* _Data extracted from a collection_
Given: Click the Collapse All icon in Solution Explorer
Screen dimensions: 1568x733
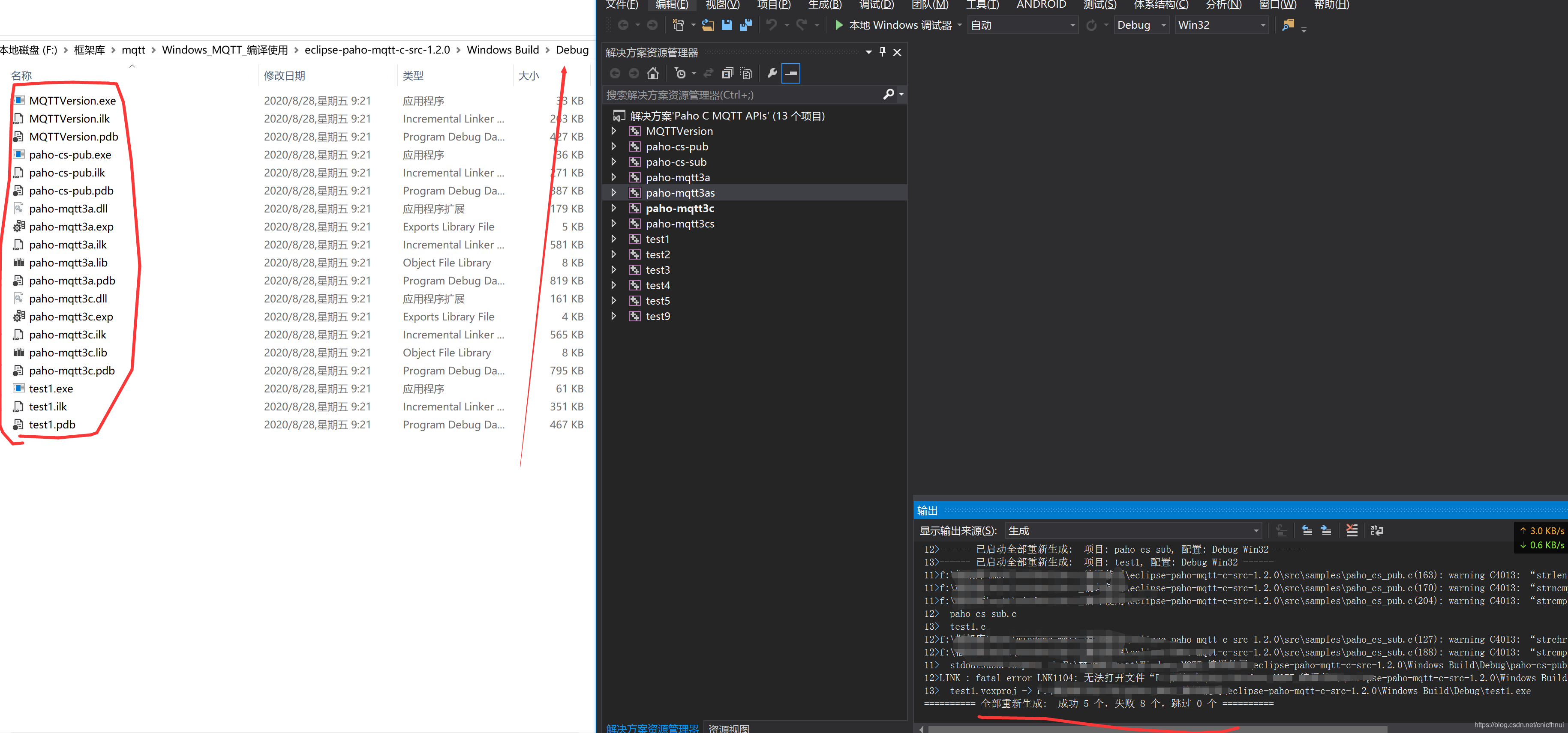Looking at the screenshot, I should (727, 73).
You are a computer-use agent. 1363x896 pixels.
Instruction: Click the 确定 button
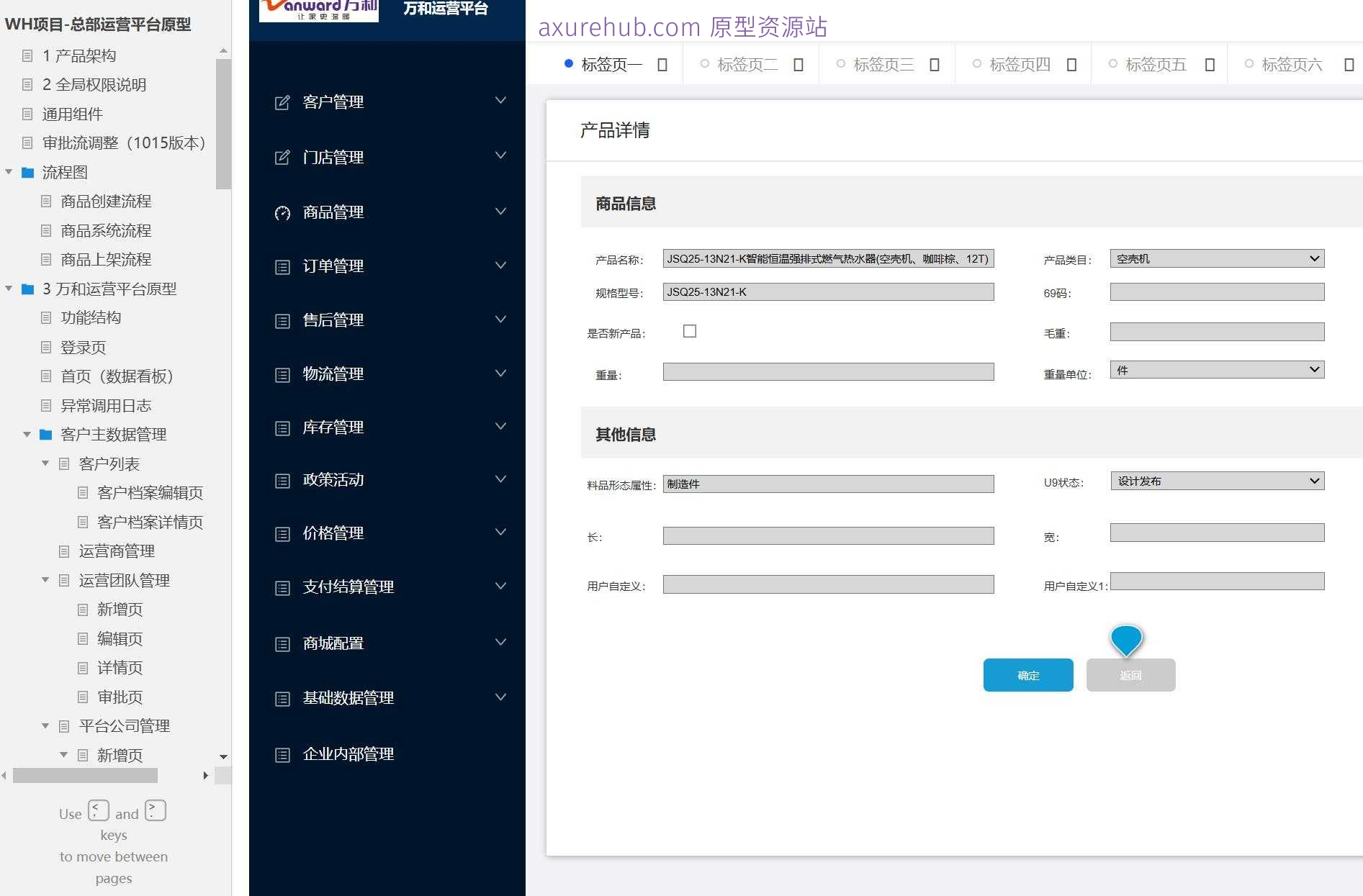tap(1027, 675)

* _EXERCISE REQUIREMENTS_
Beginning with the line containing "Screen dimensions: 1568x733" and ending with the last line of the data, output those lines exactly and nothing more. Omit every picture.

* _RESPONSE AREA_
Screen dimensions: 1568x733
Looking at the screenshot, I should (727, 73).
You are a computer-use agent. 1363x896 pixels.
Instruction: Click the 确定 button
tap(1027, 675)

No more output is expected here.